1Graduate Institute of Medical Sciences, National Defense Medical Center, Taipei, Taiwan, ROC

2Department of Anesthesiology, Tri-Service General Hospital, National Defense Medical Center, Taipei, Taiwan, ROC

3Department of Biochemistry, National Defense Medical Center, Taipei, Taiwan, ROC

4Department of Neurological Surgery, Tri-Service General Hospital, National Defense Medical Center, Taipei, Taiwan, ROC

Correspondence to:

Shih-Ming Huang, e-mail: shihming@ndmctsgh.edu.tw

Dueng-Yuan Hueng, e-mail: hondy2195@yahoo.com.tw

Keywords: glioblastoma multiforme, malic enzyme 2, reactive oxygen species, p53, tumorigenesis

Received: August 19, 2015    Accepted: April 23, 2016    Published: May 5, 2016


The high level of resistance of glioblastoma multiforme (GBM) to currently used chemotherapies and other conventional therapies, its invasive characteristics and the presence of stem-like cells are the major factors that make the treatment of GBM difficult.

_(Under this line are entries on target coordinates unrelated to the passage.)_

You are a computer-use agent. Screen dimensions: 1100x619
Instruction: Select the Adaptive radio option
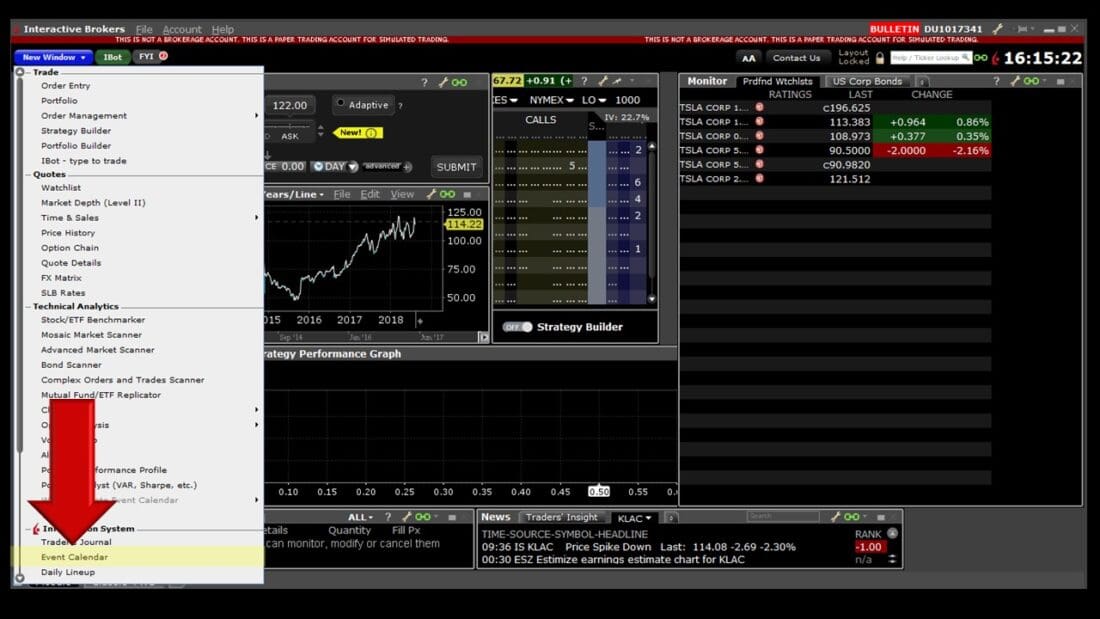(x=341, y=103)
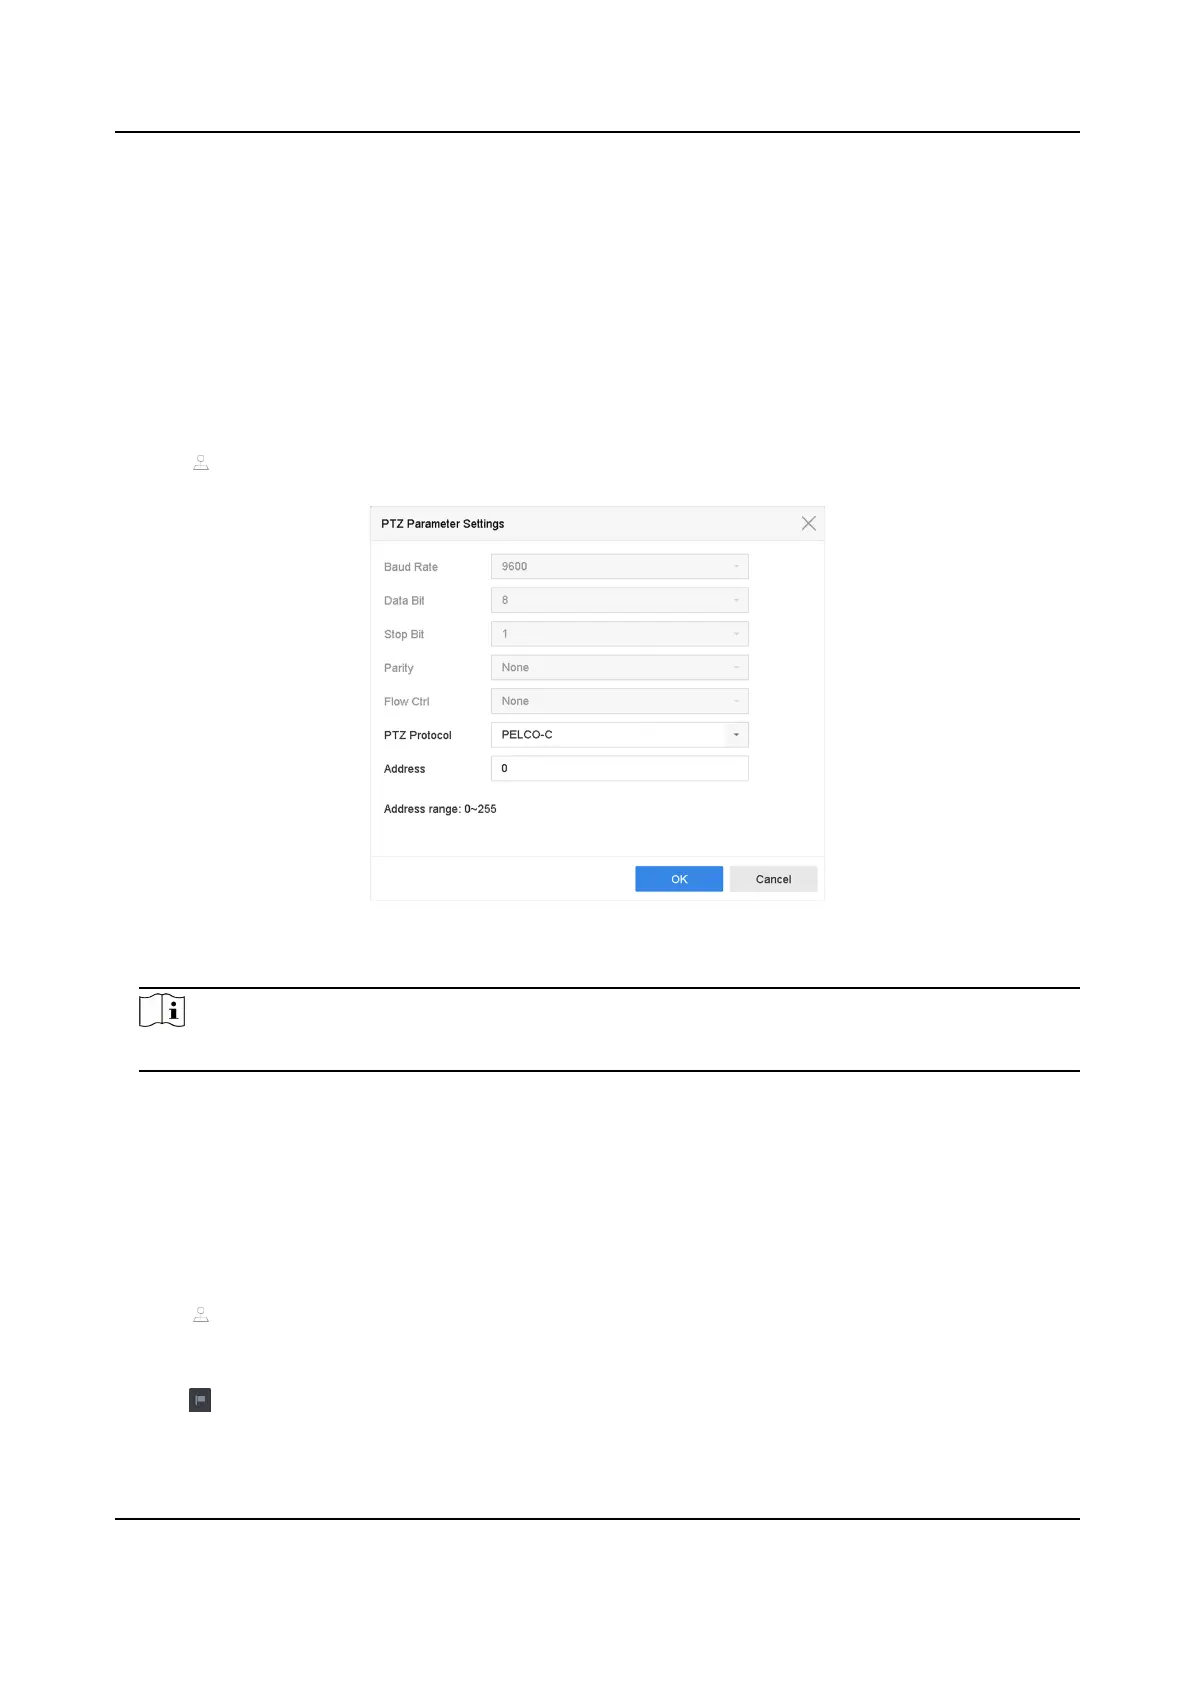Image resolution: width=1181 pixels, height=1685 pixels.
Task: Click into the Address input field
Action: [619, 768]
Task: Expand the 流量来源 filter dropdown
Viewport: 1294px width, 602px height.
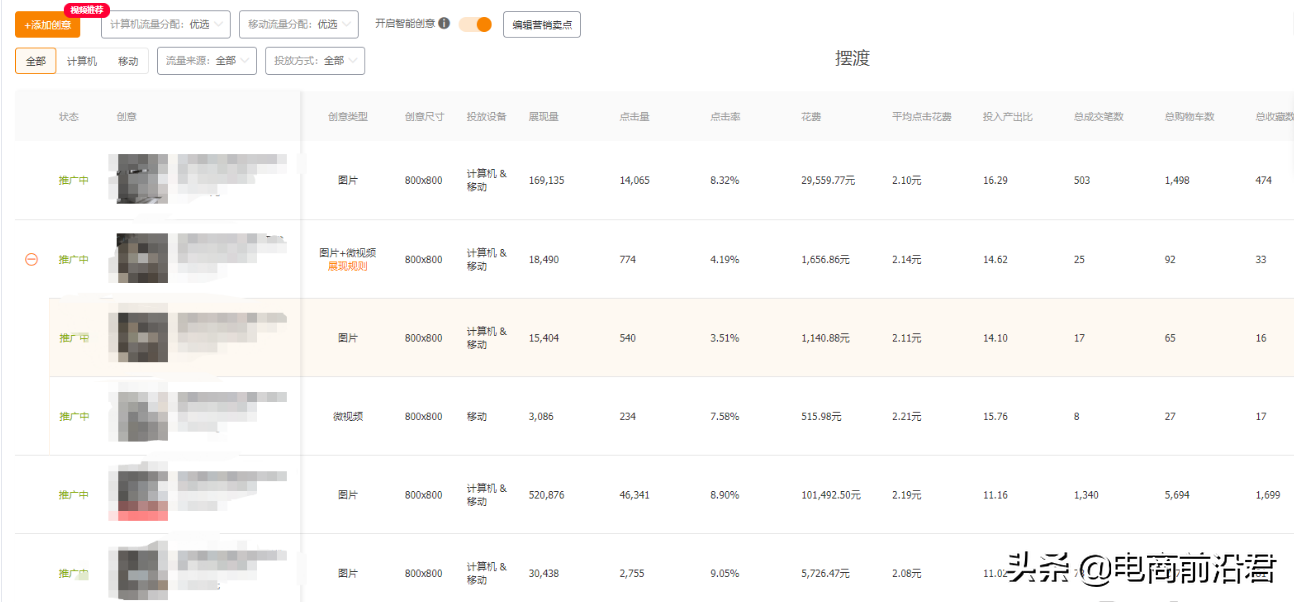Action: point(207,61)
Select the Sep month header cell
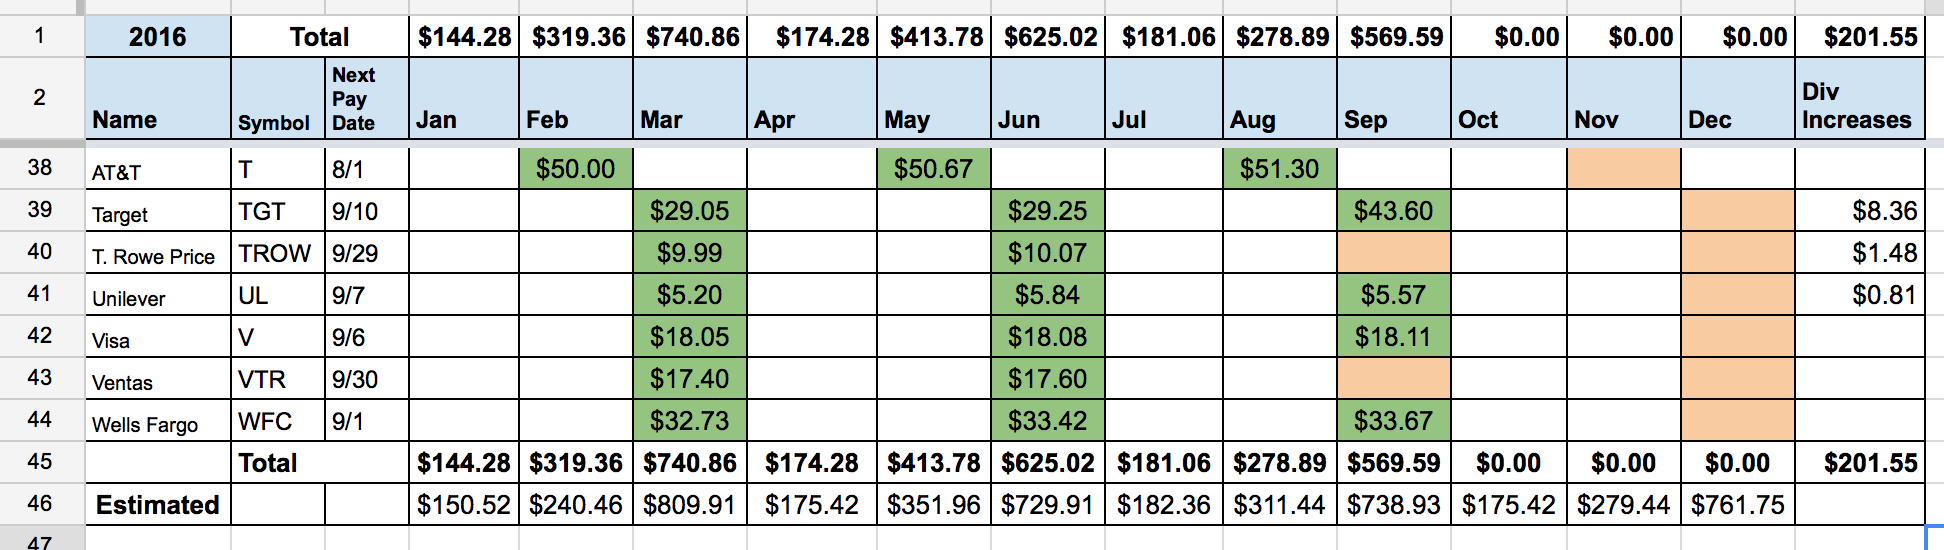 pyautogui.click(x=1393, y=98)
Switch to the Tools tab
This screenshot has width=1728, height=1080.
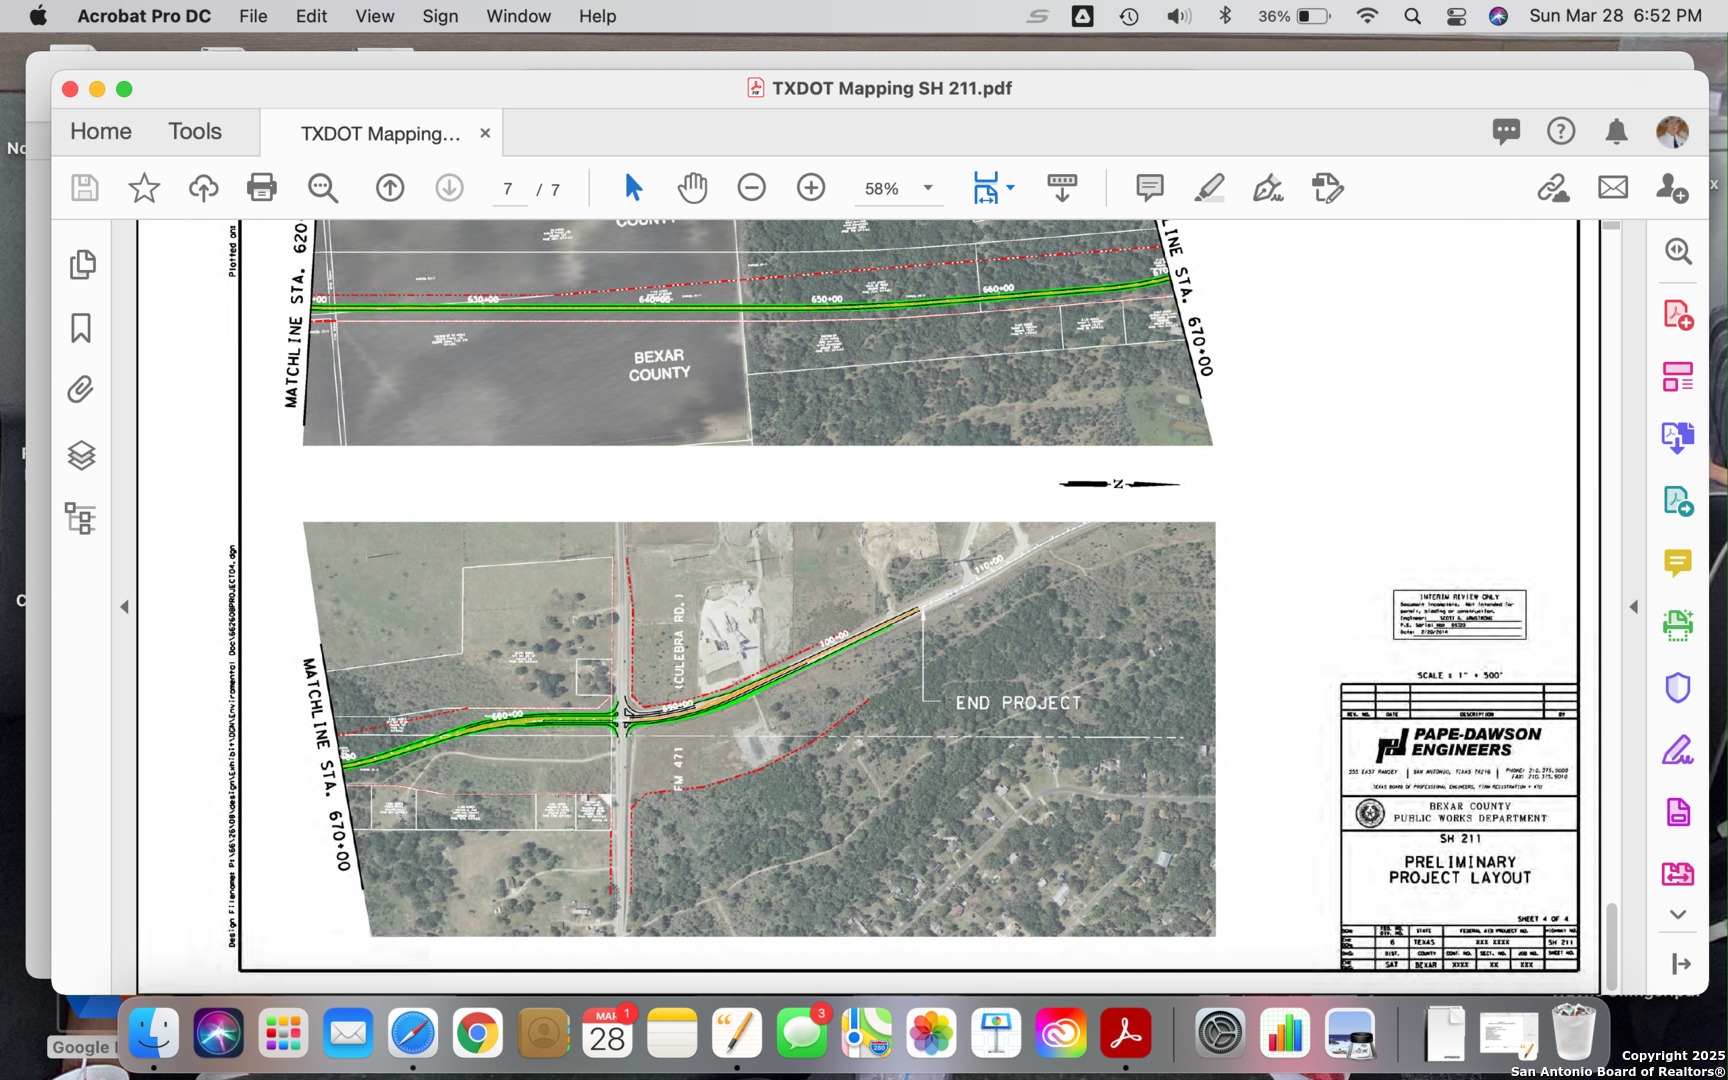[x=195, y=132]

Recent studies have demonstrated that the homeostasis of energy metabolism, glycolysis and mitochondrial oxidation of glucose are important for GBM cell growth and chemo-resistance. However, it is not clear which specific gene(s) are involved in the homeostasis of energy metabolism and invasiveness of GBM cells. We performed a preliminary analysis of data obtained from Gene Expression Omnibus profiles and determined that malic enzyme 2 (ME2) expression was positively associated with WHO grade in human primary gliomas. Hence, we evaluated the detailed working mechanisms of ME2 in human GBM cell processes, including proliferation, cell cycle, invasion, migration, ROS, and ATP production. Our data demonstrated that ME2 was involved in GBM growth, invasion and migration. ME2 has two cofactors, NAD+ or NADP+, which are used to produce NADH and NADPH for ATP production and ROS clearance, respectively. If the catalytic activity of ME2 is determined to be critical for its roles in GBM growth, invasion and migration, small molecule inhibitors of ME2 may be valuable drugs for GBM therapy. We hope that our current data provides a candidate treatment strategy for GBM.